# Wide-angle Compact Camera (Budget - 15 K)



## Fubar (May 13, 2014)

Hi,

My friend is looking for a *wide-angle lens compact Camera under 15 K* and he is planning to buy it within 3 days. He will be using the cam mainly for daylight street photography.

The model which he has shortlisted is : *Nikon Coolpix L 830*. I would like to have your valuable suggestions regarding the same.


Thanks


----------



## nac (May 13, 2014)

It sounds like your friend is a photography enthusiast or at least he is interested in photography. 

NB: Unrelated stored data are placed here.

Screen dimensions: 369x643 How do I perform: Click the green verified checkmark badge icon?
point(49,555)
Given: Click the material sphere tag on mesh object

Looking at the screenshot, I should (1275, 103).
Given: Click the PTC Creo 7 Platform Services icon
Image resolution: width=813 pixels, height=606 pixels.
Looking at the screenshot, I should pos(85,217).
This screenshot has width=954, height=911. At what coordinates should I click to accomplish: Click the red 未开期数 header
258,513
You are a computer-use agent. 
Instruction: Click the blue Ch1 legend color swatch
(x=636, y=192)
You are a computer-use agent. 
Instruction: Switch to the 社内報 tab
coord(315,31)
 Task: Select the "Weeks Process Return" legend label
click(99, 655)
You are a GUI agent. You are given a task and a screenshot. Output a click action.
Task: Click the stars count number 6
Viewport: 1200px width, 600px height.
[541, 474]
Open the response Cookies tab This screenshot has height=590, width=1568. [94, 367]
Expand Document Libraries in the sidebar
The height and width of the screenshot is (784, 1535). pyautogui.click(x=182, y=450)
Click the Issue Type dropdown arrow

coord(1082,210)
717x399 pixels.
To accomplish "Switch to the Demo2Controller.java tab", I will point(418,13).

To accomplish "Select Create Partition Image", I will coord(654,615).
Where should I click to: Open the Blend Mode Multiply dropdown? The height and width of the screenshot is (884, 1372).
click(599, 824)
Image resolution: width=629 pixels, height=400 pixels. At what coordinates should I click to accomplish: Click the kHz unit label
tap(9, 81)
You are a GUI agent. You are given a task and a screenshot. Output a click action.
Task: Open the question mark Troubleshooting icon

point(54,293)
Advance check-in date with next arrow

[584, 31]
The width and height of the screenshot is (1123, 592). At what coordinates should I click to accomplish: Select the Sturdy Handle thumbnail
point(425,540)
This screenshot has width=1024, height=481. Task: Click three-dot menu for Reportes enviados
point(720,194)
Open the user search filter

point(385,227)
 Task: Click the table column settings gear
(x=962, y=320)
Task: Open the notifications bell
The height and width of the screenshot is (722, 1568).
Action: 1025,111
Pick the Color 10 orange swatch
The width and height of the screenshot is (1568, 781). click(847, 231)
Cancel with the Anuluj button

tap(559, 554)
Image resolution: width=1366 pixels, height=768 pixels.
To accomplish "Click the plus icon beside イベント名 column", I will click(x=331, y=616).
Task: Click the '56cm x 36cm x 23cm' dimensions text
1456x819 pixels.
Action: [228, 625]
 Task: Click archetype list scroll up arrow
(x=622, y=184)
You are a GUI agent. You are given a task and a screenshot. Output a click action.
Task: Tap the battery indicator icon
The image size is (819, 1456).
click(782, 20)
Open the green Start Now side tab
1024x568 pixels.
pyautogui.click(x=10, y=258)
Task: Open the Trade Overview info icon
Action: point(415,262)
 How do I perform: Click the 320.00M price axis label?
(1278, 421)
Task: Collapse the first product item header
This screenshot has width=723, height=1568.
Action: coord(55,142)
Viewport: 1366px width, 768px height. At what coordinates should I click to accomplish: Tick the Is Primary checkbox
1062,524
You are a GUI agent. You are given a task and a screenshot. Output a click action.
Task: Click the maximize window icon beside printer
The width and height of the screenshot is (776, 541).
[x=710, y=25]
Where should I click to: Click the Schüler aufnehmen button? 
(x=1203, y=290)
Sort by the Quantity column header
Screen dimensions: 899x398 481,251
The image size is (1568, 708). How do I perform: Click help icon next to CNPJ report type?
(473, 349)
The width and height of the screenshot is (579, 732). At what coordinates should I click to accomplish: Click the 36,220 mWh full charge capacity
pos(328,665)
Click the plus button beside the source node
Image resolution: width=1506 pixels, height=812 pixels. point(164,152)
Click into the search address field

A DSLR with a kit or prime lens would be a very good combo. But his budget is not sufficient. At least, it's better if he gets a camera in which he can adjust the exposure settings. I don't think he would be needing that 700mm tele zoom lens for street photography.


----------



## sujoyp (May 13, 2014)

nac he wants a wide angle...we have to find a camera which have the widest focal length....I think 24mm is the widest i have heard

- - - Updated - - -

I found out 3 models which are wider then rest

1. Fujifilm S4800 24mm at wide cost 13k
2. Canon powershot SX510HS 24mm wide cost 14k
3. Nikon Coolpix L830 22mm wide cost 14600

- - - Updated - - -

just for comparison for 22mm on a normal DSLR I would need a lens of 15mm ....and a normal 18-55 kit will give 27mm wide shots


----------



## nac (May 13, 2014)

^ 
I thought anything below 42.5mm is wide and 28mm is wide enough for street photography. 
Up to my knowledge, the widest compact camera lens is 20mm - FZ70. It's neither in the budget nor I am suggesting


----------



## sujoyp (May 13, 2014)

actually donno why soo much wide is needed for street photography ....but since he wants wide then he should get it  street photography need from 50mm-200mm mostly


----------



## Fubar (May 14, 2014)

yes, nac I agree he doesn't need that 700mm tele-zoom but he is demanding a wide angle lens at 15k.  I myself is using two lenses for my D90, the Nikkor 35mm 1.8 and a Nikkor 16-85mm that does the job. I rarely take my Tokina 11-16 2.8 out of the desiccator *sigh* but in his case which particular model do you suggest as best buy in terms of options and features?


----------



## nac (May 14, 2014)

Widest available (<24mm) in his budget
L330
L830
S6500
All three from Nikon. But none have manual exposure controls and the first two are new and not many reviews out there. S6500 is okish but poor battery life.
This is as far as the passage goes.